Nas 12 horas seguintes, a AD deixa que Nuno Melo e Paulo Rangel neguem o entendimento com o Chega que nunca foi recusado por quem tem responsabilidades parlamentares. Apesar das pantomimas habituais, o Chega mostra compreensível incómodo por ser tratado como “intocável” por quem não deixa de querer os seus votos. E como é o Chega, tira o tapete ao PSD sem qualquer aviso.

Não satisfeito com o disparate, Miranda Sarmento resolve acusar o PS (com quem nem sequer falou) de se aliar ao Chega (com quem o PSD tinha um acordo), numa total inversão dos factos (a aliança que correu mal era entre PSD e Chega) e dinamitando pontes que ainda pudessem existir com os socialistas que decidira ignorado. E ainda tem a lata de ir pedir ao PS que seja uma espécie de suplente do Chega, substituindo os votos que este negou à última da hora.

Assim começou o mandato de Luís Montenegro como líder de uma curta maioria parlamentar. Prova-se que gerir silêncios não chega para ser um bom líder, muito menos quando o contexto político é tão difícil como este. A sorte é isto não ser importante para a vida concreta dos portugueses.

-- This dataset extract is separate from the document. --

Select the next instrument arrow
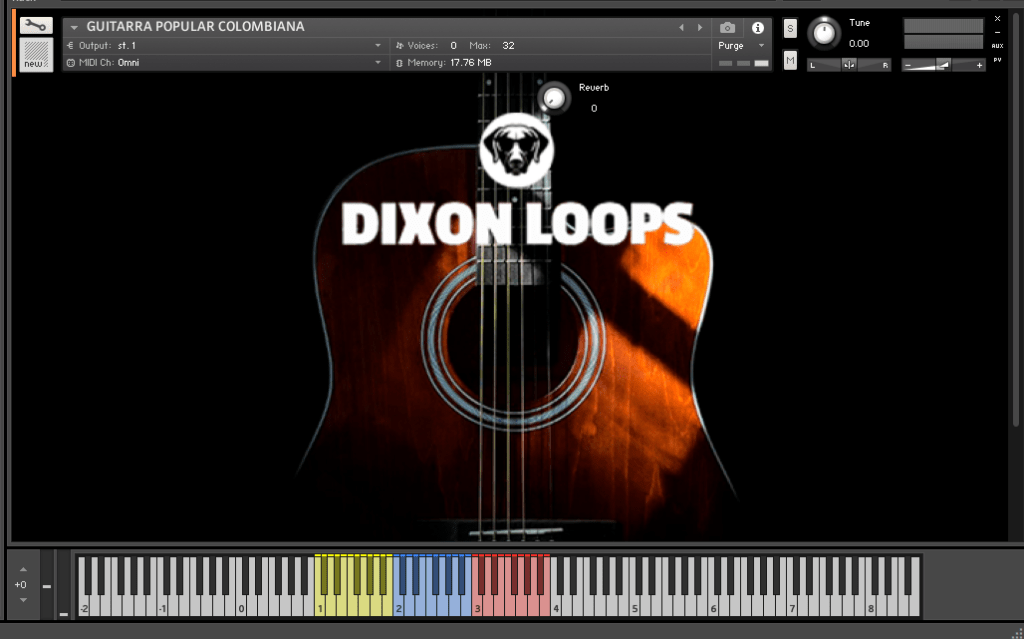1024x639 pixels. point(699,27)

Algumas lições que o PSD pode tirar de um episódio que, se não tiver cuidado, se pode transformar no padrão desta legislatura. Um começo que já está a ajudar a marcar o lugar que cada um ocupará neste complexo xadrez político.

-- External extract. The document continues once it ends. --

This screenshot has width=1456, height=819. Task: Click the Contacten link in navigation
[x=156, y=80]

1 – O País não é a Câmara Municipal de Lisboa. As regras não são as mesmas, as consequências de uma crise não são as mesmas, o que está em jogo para cada um dos partidos não é o mesmo, o dramatismo de cada derrota não é o mesmo e o escrutínio mediático não é o mesmo. A “estratégia Moedas” de ir apresentando coisas a ver quem chumba para depois se vitimizar encontrará muito mais dificuldades e resistência. Duvido que funcione como tem funcionado em Lisboa.

2 – Aconselha-se o respeito político pelos oponentes. O PSD teve 29% dos votos, a pior percentagem (somada com o CDS) de sempre, e tem 78 deputados, exatamente o mesmo que o PS – na realidade, se o CDS valer o mesmo que o pior resultado de sempre, com Francisco Rodrigues dos Santos, o PSD vale menos 30 mil votos do que o PS. É deslocada a arrogância com que entrou neste processo.

3 – PSD, PS e Chega estão lutar pela sua autonomia estratégica que pode determinar a sua própria sobrevivência política. Isso será, em grande parte, decidido nestes primeiros meses, em que ficará claro que se o PSD tem um interlocutor preferencial, se fica em condições de o prender à sua governação e se terá condições para o responsabilizar por uma crise política. Será isto que dará mais ou menos liberdade de cada um decidir o que fazer a qualquer momento – no caso do PS, isso inclui oposição construtiva, só possível se não ficar sob chantagem. Nenhum aceitará ser usado sem dar muita luta. O PSD terá de decidir se quer matar o PS, amarrando-o ao seu governo, ou se prefere normalizar o Chega, abrindo o diálogo com ele. Tudo mau, mas é o que resulta das eleições.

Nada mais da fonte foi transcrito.